[Problem A]:
Could you set down the records word for word, from their first line up to and including the line containing "This screenshot has height=1080, width=1920.", leaving out the pictures?

[Text]:

================================

# Imitation Strobe Light



## T-Man (May 16, 2008)

The first step is trimming a LED to combine two together, Once that is done a flasher is used to simulate a strobe light by having one side blink short and the other blink long. I used a worn dremel sander to shape the plastic.


----------



## T-Man (May 16, 2008)

Next I did four test with different capacitors. The 33uf did well but I haven't decided on one yet. I separately tested a 68 uf and 47 uf. The 100uf was too slow.


----------



## Stillakid (Jan 12, 2010)

Bob, very neat! Could that be used for "End of Train" set up?
Are you going to post the schematic when you're done testing?

Regards,
Jim


----------



## T-Man (May 16, 2008)

Jim, this is all done with the 555 IC. I have an old thread that will flash at 41 or 19. 

Of course you have to power it. The nine volt battery is the simplest way to do it. If you use track power, you double the cost. A pre made EOT will sell for around 14 bucks

Here I just wanted to make a strobe light, I just have to decide on the capacitor and resisitance. 

I guess you can say this is a "Follow Along Thread", when I am done then it will be a "How To".

One trouble I have is the "specifics", I need to research notes on how I did accomplish a previous project. Normally I use a power supply on board with a voltage regulator ic. I used something between 5 and 12 volts. OK I used a 5 volt in an HO engine once in this old thread. . This was the actual installation.

I am seeing a cycle now that newer members are asking some repeated questions, but this is a discussion forum right?


----------



## gunrunnerjohn (Nov 10, 2010)

For an EOT device, you can just use a flashing LED, resistor, and a diode tied to track power. The most expensive part is getting the power pickup installed on the truck for track power. The bonus is you don't run through batteries, which also gets expensive after a spell...

I'm thinking of picking up some of those tea lights that have the flickering LED, anyone ripped one of those apart to see what's inside?


----------



## xrunner (Jul 29, 2011)

gunrunnerjohn said:


> I'm thinking of picking up some of those tea lights that have the flickering LED, anyone ripped one of those apart to see what's inside?


Yea I have torn apart about 10. The old ones had an IC outside the LED that made it flash randomly, but all the new ones have the IC integrated into the LED. I want to use some for possibly a wood fire, or a building bulb going bad, or possibly welding. You can wire the Tea Light LED in series with a white LED, but conceal the Tea Light LED, and it will make the white LED flash too.

================================

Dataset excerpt

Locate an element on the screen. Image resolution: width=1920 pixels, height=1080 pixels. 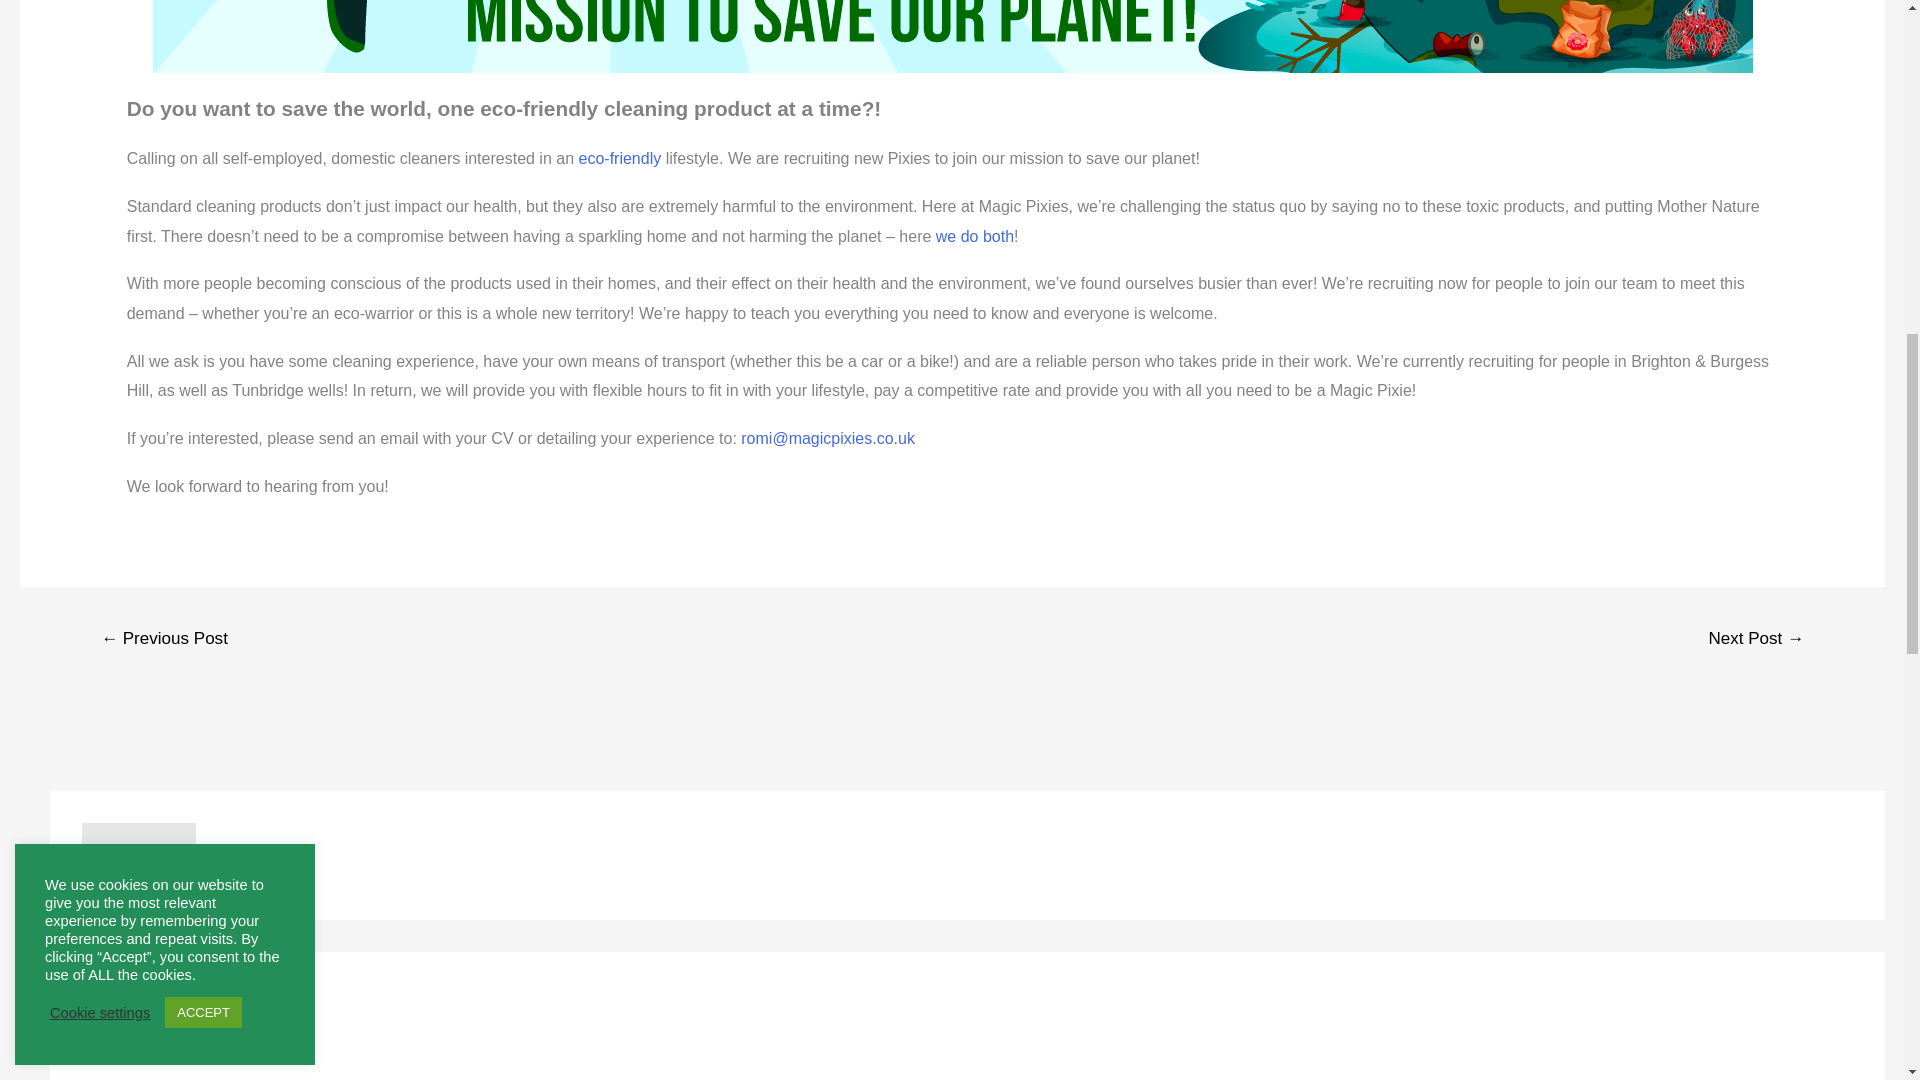
eco-friendly is located at coordinates (620, 158).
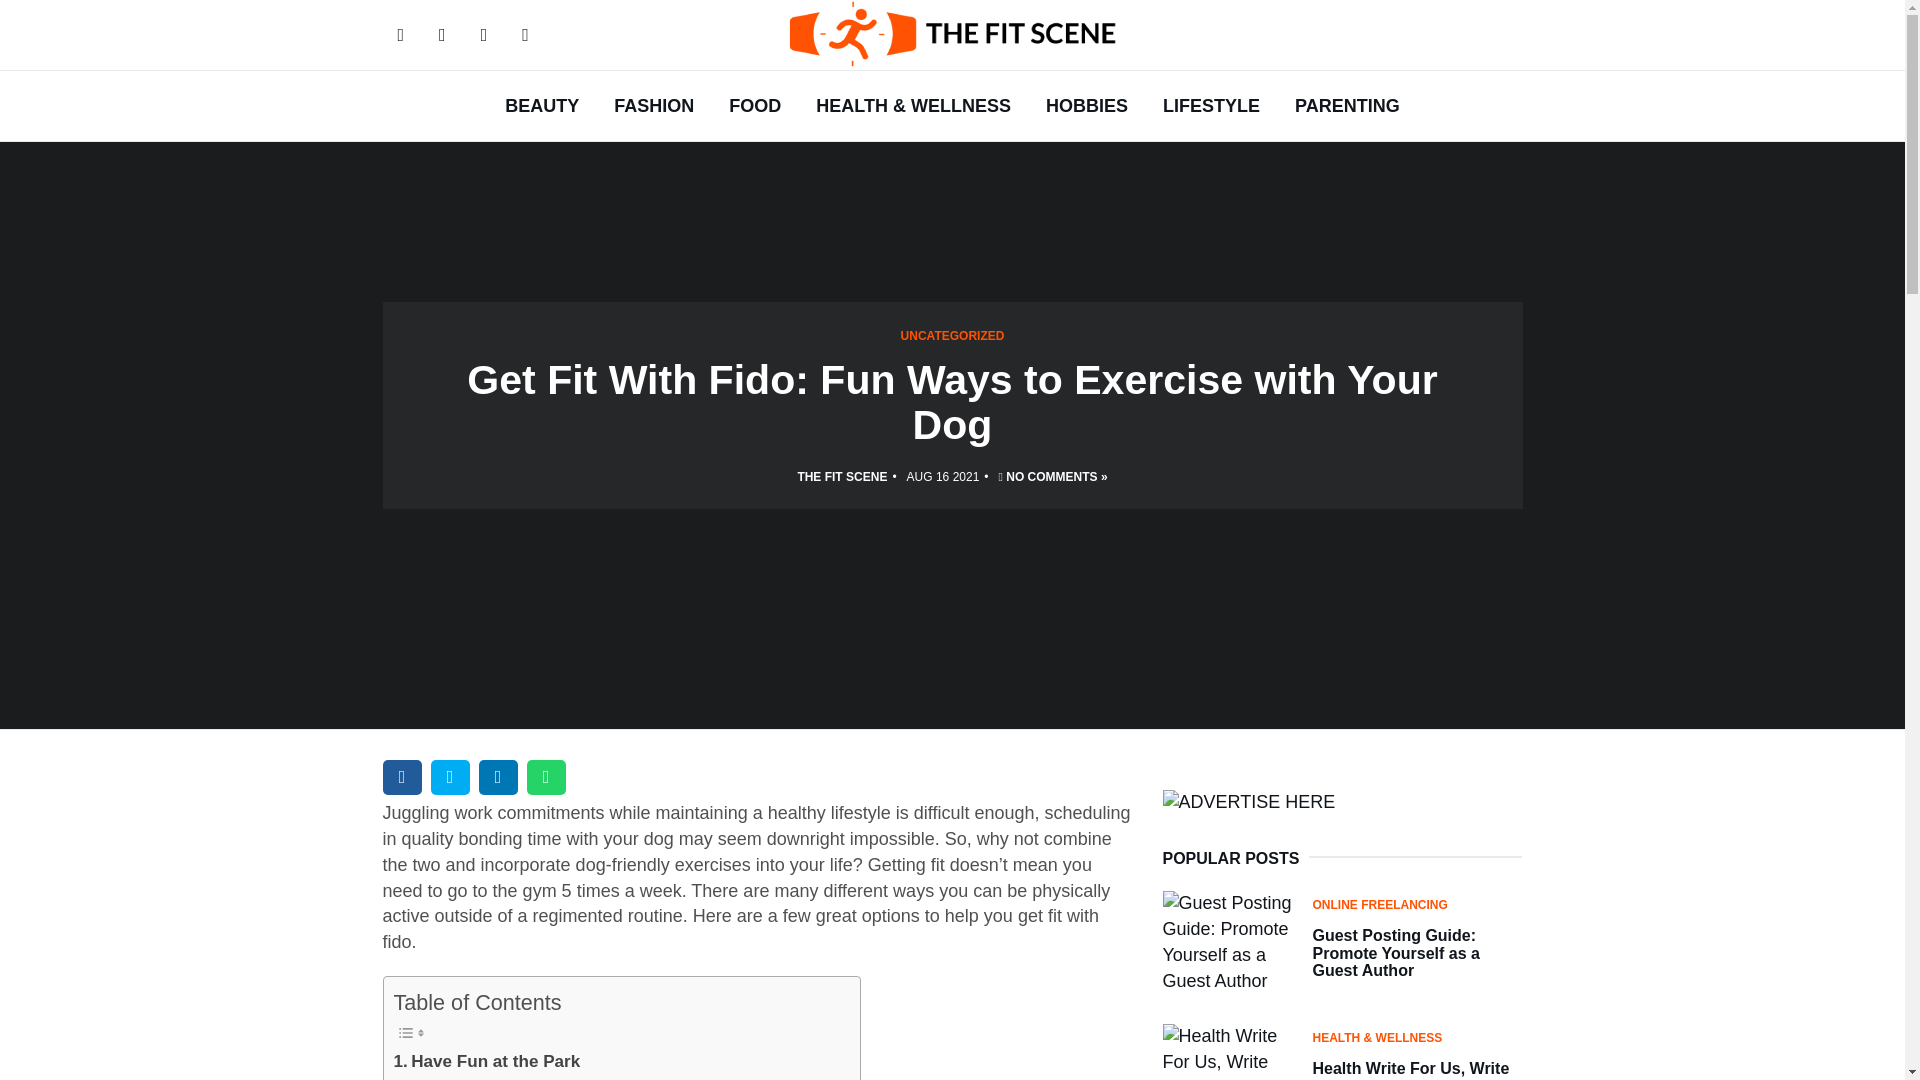 This screenshot has height=1080, width=1920. Describe the element at coordinates (541, 106) in the screenshot. I see `Beauty` at that location.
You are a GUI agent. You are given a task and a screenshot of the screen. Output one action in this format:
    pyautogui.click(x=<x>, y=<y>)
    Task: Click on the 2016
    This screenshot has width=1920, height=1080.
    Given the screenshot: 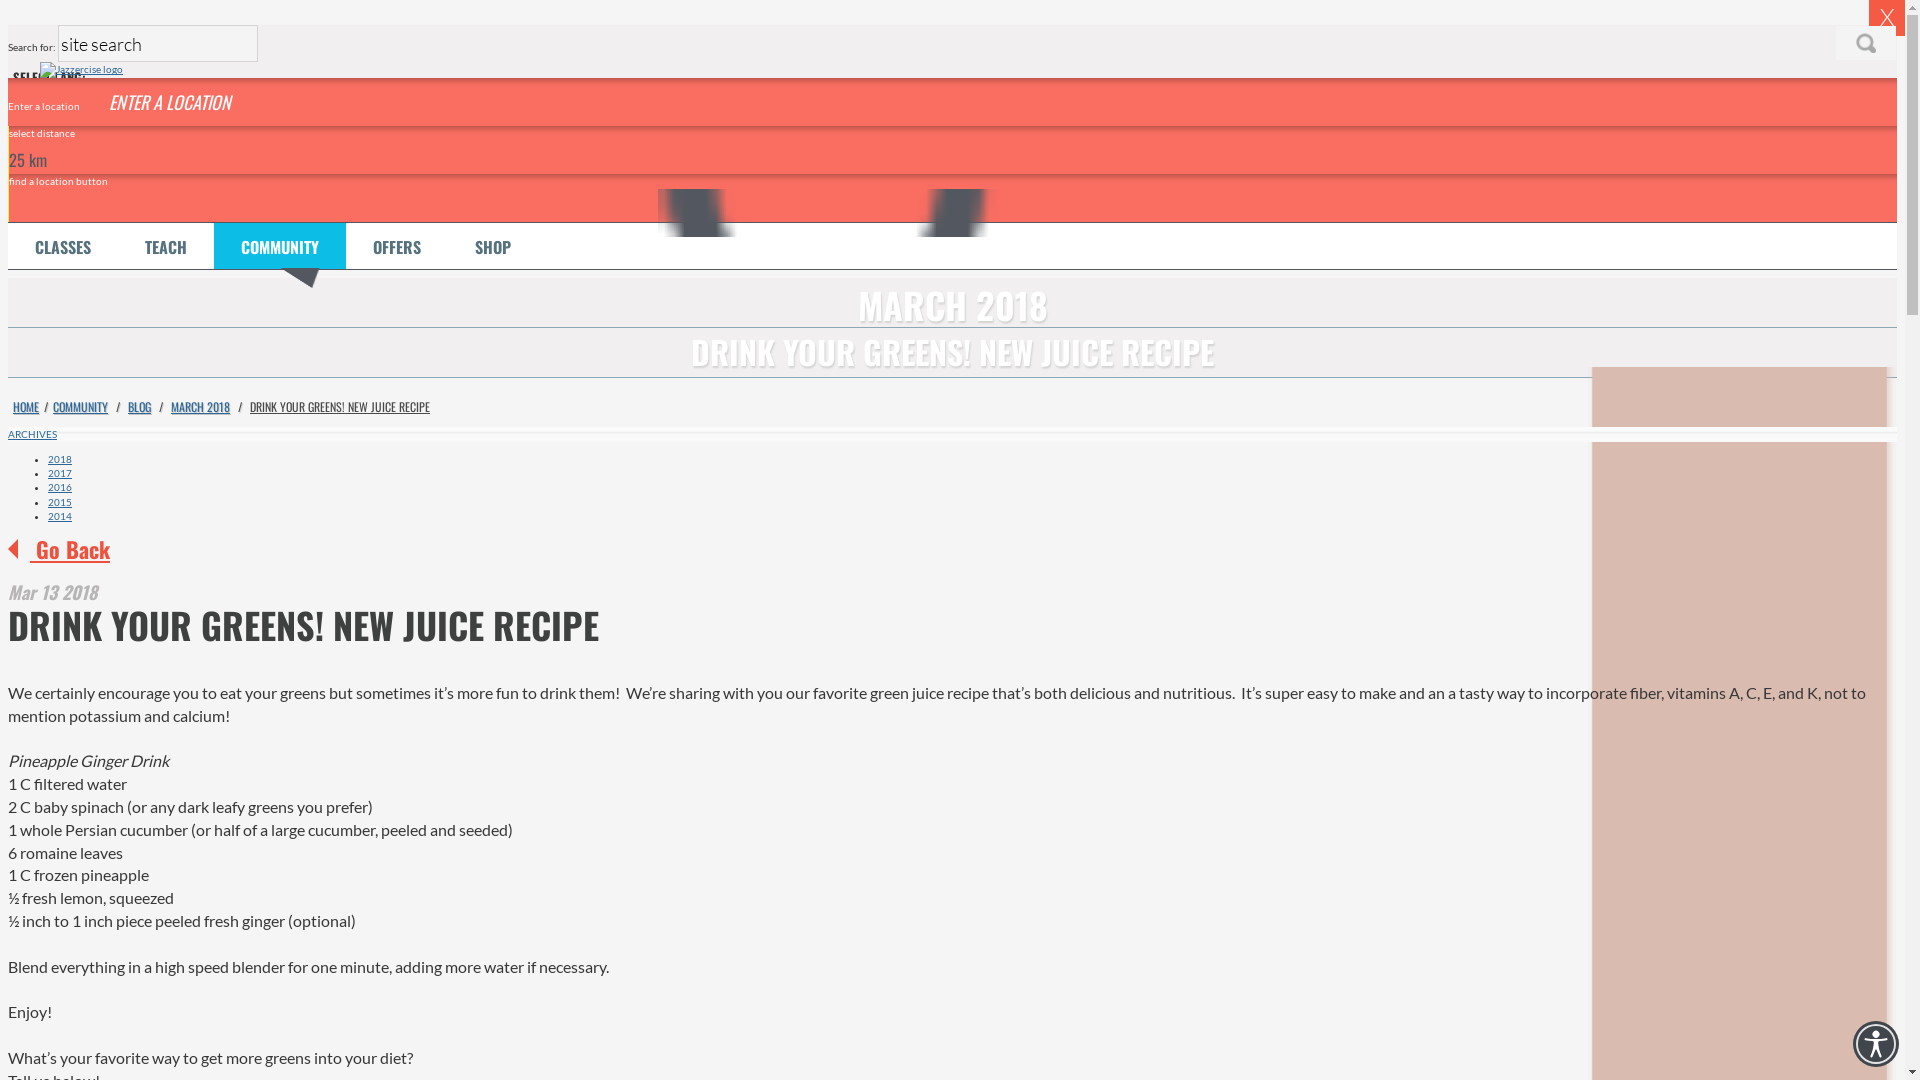 What is the action you would take?
    pyautogui.click(x=60, y=487)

================================

[Problem B]:
Can you resume the forum thread on the imitation strobe light from the point where it stops?

[Right answer A]:
Locate an element on the screen. Image resolution: width=1920 pixels, height=1080 pixels. 
eco-friendly is located at coordinates (620, 158).
 This screenshot has height=1080, width=1920. Describe the element at coordinates (541, 106) in the screenshot. I see `Beauty` at that location.

[Right answer B]:
There's also a cheap switch inside plus a good CR 2032 battery .


----------



## T-Man (May 16, 2008)

What rate do the blinkers flash? It is a very simple set up to do it your way.


I got three tea light for 3 bucks at K Mart . Michaels craft also had them six for 7 bucks. I was going to go back Tues with a coupon but I found the K mart deal. 

You want an inside peak?

3 volts of batteries, a switch, and a LED










I have a short movie I will process later.


----------



## gunrunnerjohn (Nov 10, 2010)

So the LED gets the flickering effect all by itself now? That's great, wouldn't that be cool for old-time caboose lighting? 

The blinkers flash at about once a second or in that ballpark. I have one Lionel EOT device on a car, and it appears to flash at the same rate. I'm working on a new engine arrival and putting blinking top marker lights and a MARS light using a blinker, I'll post some pictures when I get it finished.


----------



## Artieiii (Apr 25, 2011)

gunrunnerjohn said:


> For an EOT device, you can just use a flashing LED, resistor, and a diode tied to track power. The most expensive part is getting the power pickup installed on the truck for track power. The bonus is you don't run through batteries, which also gets expensive after a spell...
> 
> I'm thinking of picking up some of those tea lights that have the flickering LED, anyone ripped one of those apart to see what's inside?


To keep the cost down, I have been powering my passenger cars by making homemade track power pickups. I get metal wheelsets and wrap a stranded wire around each axle several times then solder a connecting wire to go into the passenger car. Only cost me the price of metal wheels with metal axles, the rest is free.
-Art


----------



## gunrunnerjohn (Nov 10, 2010)

That's for HO, doesn't work for three-rail O-gauge.


----------



## Stillakid (Jan 12, 2010)

For center rail pick up, you could use a copper piece off the light switch in a "Cheapo" flashlight, insulate it, top and bottom, solder a lead and run the wire into the cab. As far as the outside rail, couldn't you do something like they use for HO? Another insulated piece that brushes the outside wheels.


----------



## gunrunnerjohn (Nov 10, 2010)

Well, you could, but that sounds like more work than the $4.50 piece with the roller that you can snap into the Lionel trucks. :laugh: I like making stuff that's hard to find, but this one is easily solved using available parts.


----------



## T-Man (May 16, 2008)

*Strobe Test*






For an axle wiper, I use a spring from a discarded tape measure. I have used it in HO also, but had to cut it down to size.
The dollar store has a tape measure, all you have to do is drop it once.


----------



## tjcruiser (Jan 10, 2010)

T,

Neat strobe. I didn't know that one could cut into an LED without breaking it ... just a hard plastic shell, I guess.

You've mention the "dollar store" in several threads. Just how many dollars have you spent at the dollar store ?!? 

TJ


----------



## T-Man (May 16, 2008)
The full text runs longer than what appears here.